▸ Exercise objective:
Skip the pictures and write out, word for word, the lines below from the one with "Click the file size limit MB field" through the one with "Task: Open the ETH token selector", inclusive.

▸ Study material:
• • • •

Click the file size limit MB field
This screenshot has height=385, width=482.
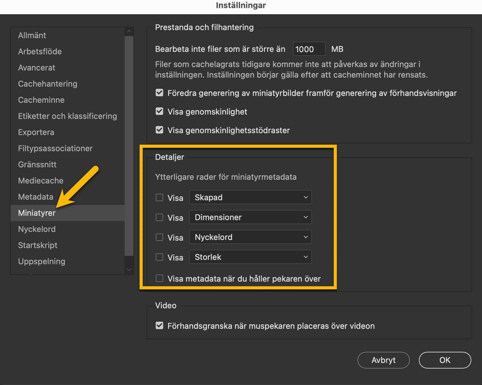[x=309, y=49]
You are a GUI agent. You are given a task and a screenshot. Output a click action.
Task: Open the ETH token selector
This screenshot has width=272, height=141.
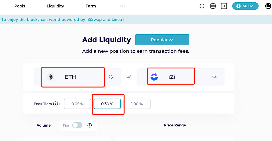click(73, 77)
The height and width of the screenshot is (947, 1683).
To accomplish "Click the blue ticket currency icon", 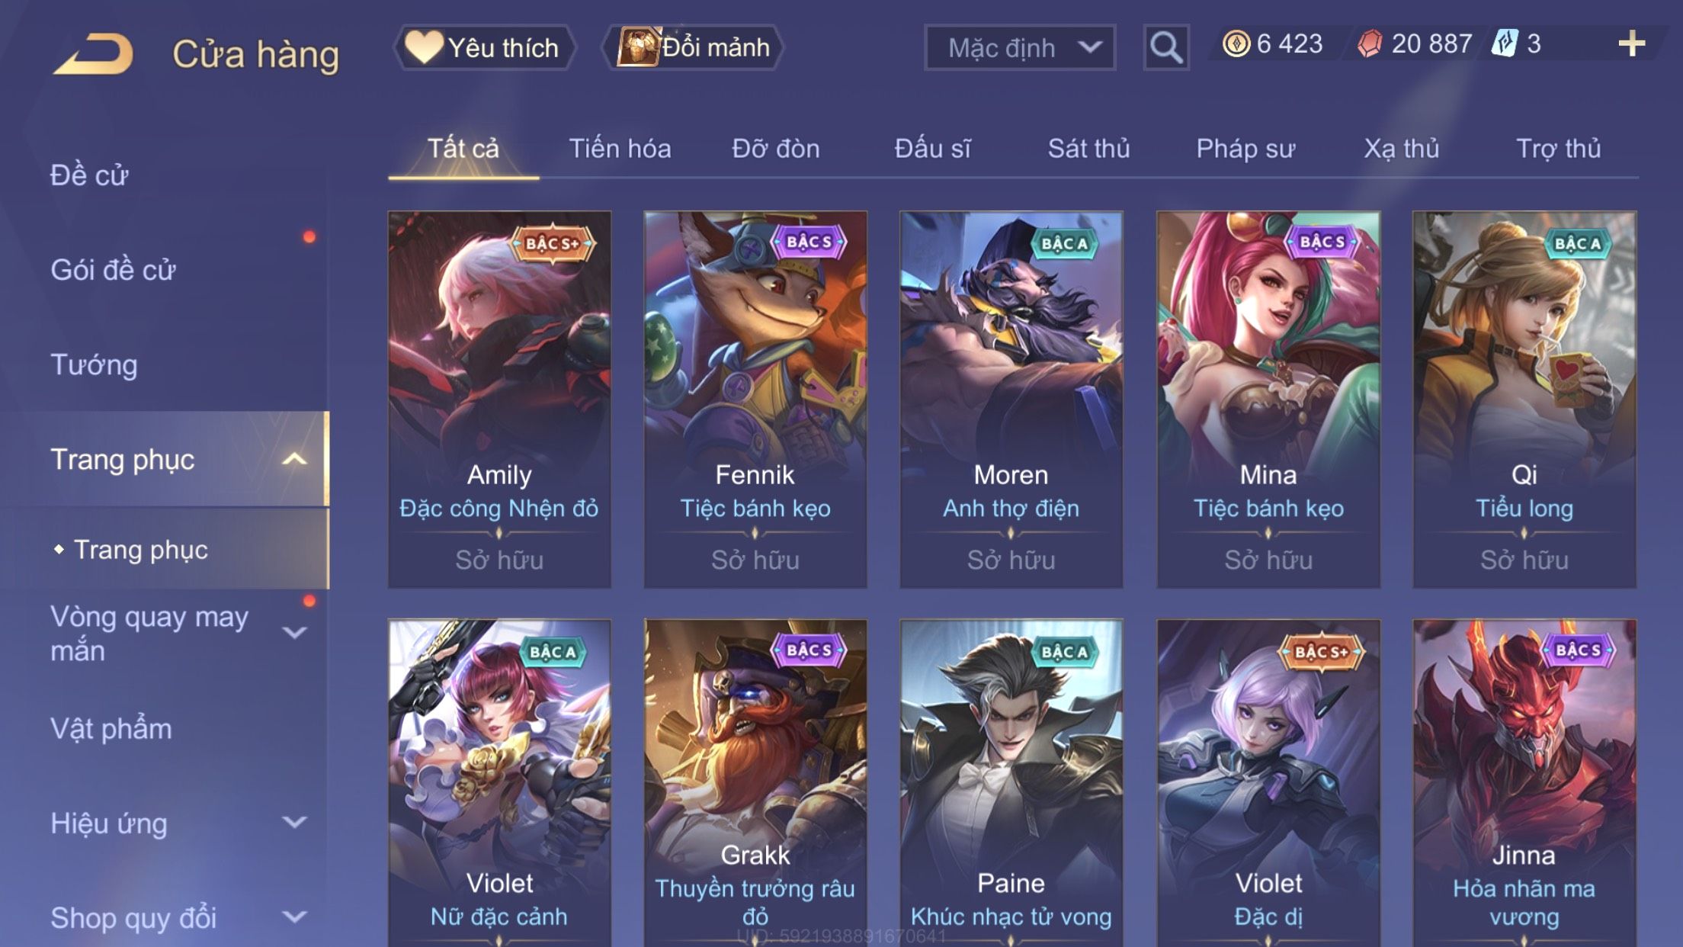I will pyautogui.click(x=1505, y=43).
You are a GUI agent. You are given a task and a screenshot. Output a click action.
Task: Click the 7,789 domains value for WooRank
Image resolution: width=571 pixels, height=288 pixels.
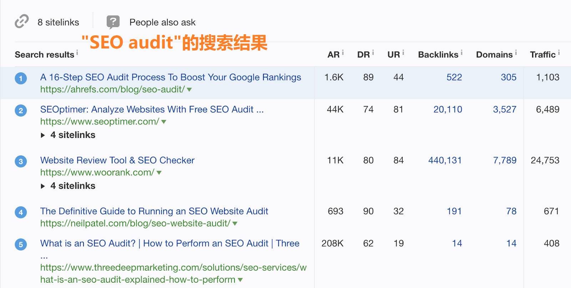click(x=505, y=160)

• • • •

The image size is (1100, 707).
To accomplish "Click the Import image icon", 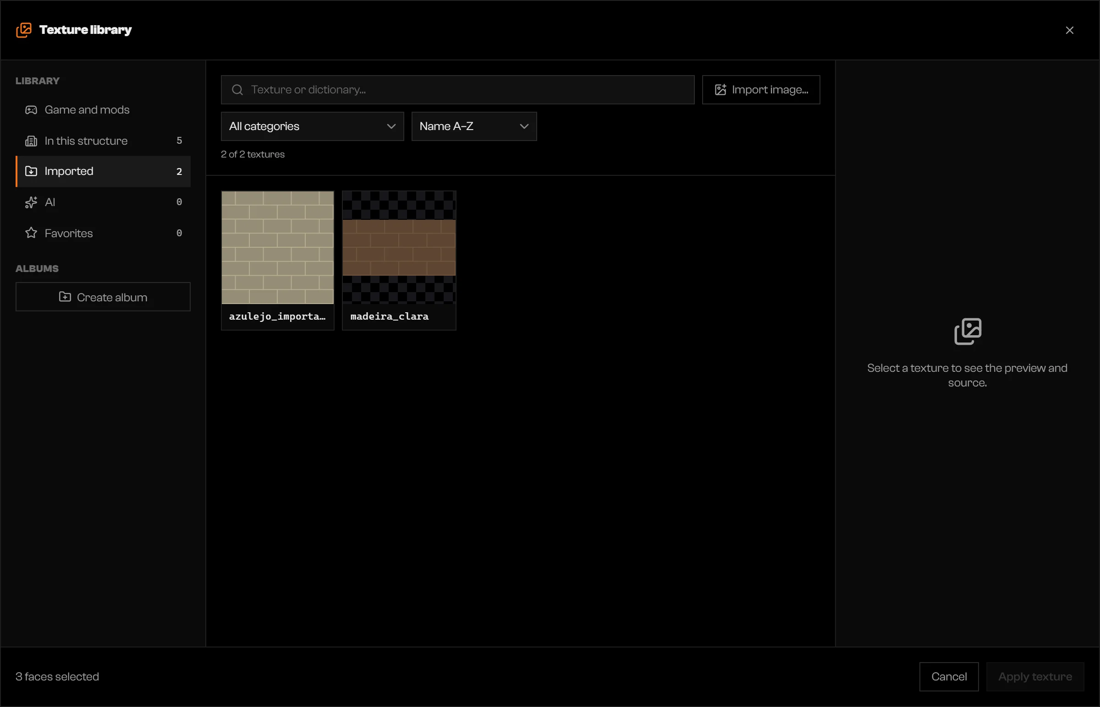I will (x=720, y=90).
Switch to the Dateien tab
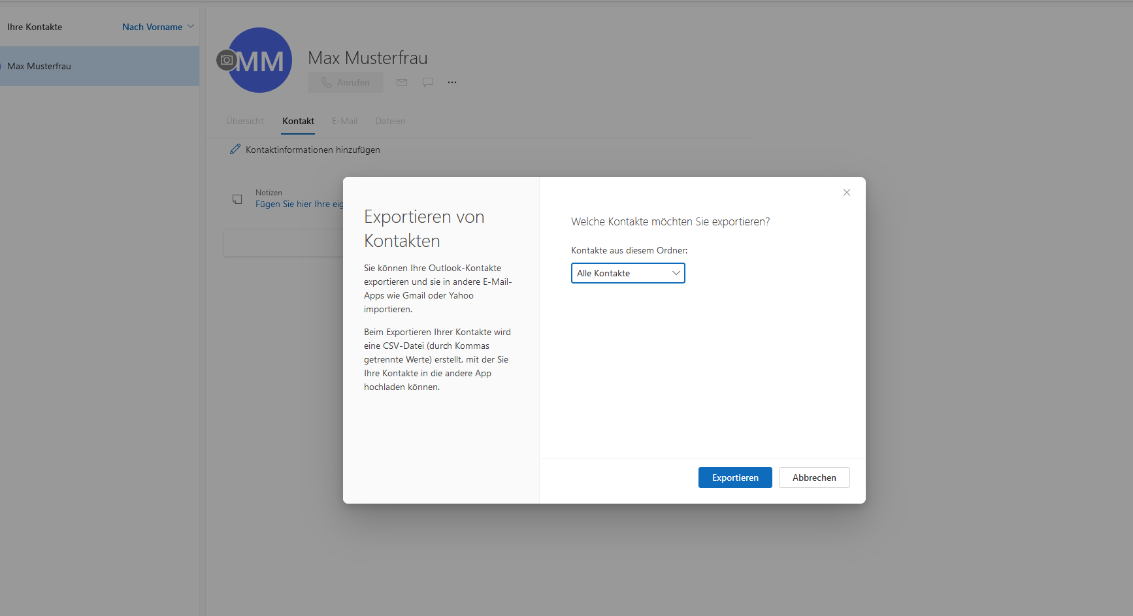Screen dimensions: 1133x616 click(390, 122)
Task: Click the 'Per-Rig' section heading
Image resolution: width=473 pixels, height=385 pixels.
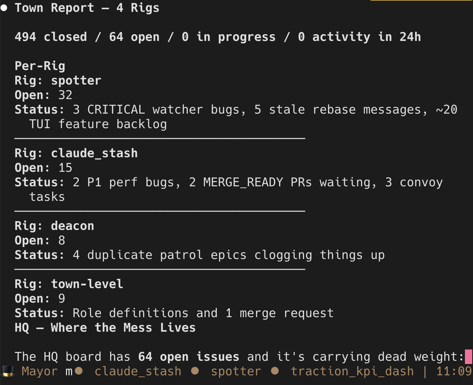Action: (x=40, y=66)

• • • •

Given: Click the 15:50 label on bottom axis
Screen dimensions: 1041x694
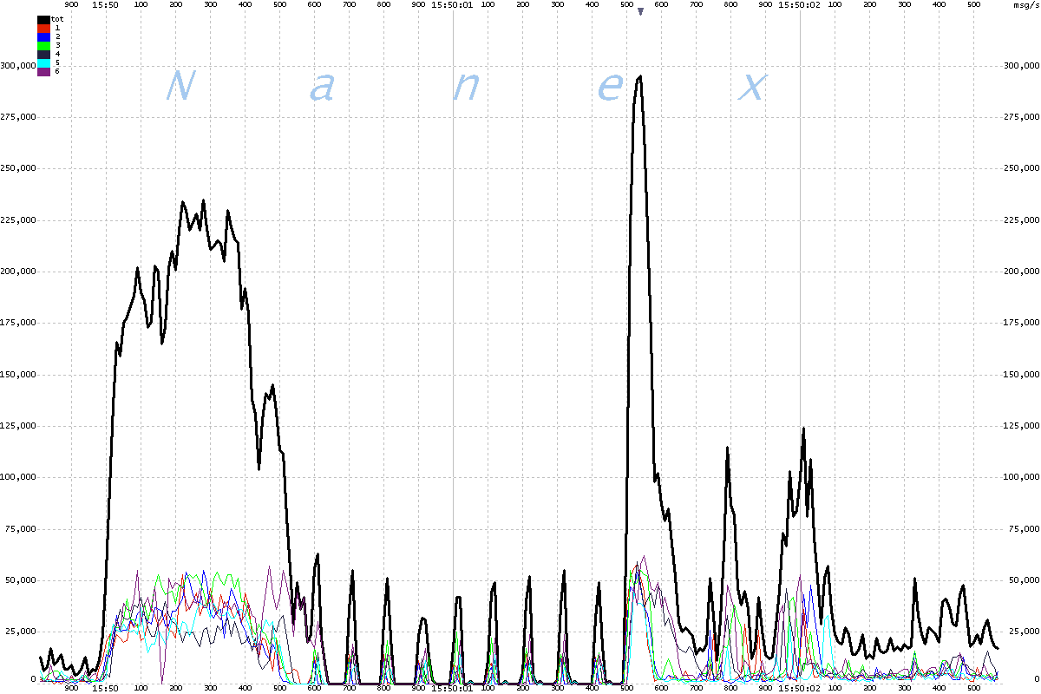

• • • •

▸ Answer for the task:
Click the file size limit MB field
This screenshot has height=385, width=482.
[x=309, y=49]
You are a GUI agent. You are given a task and a screenshot. Output a click action.
Task: Open the ETH token selector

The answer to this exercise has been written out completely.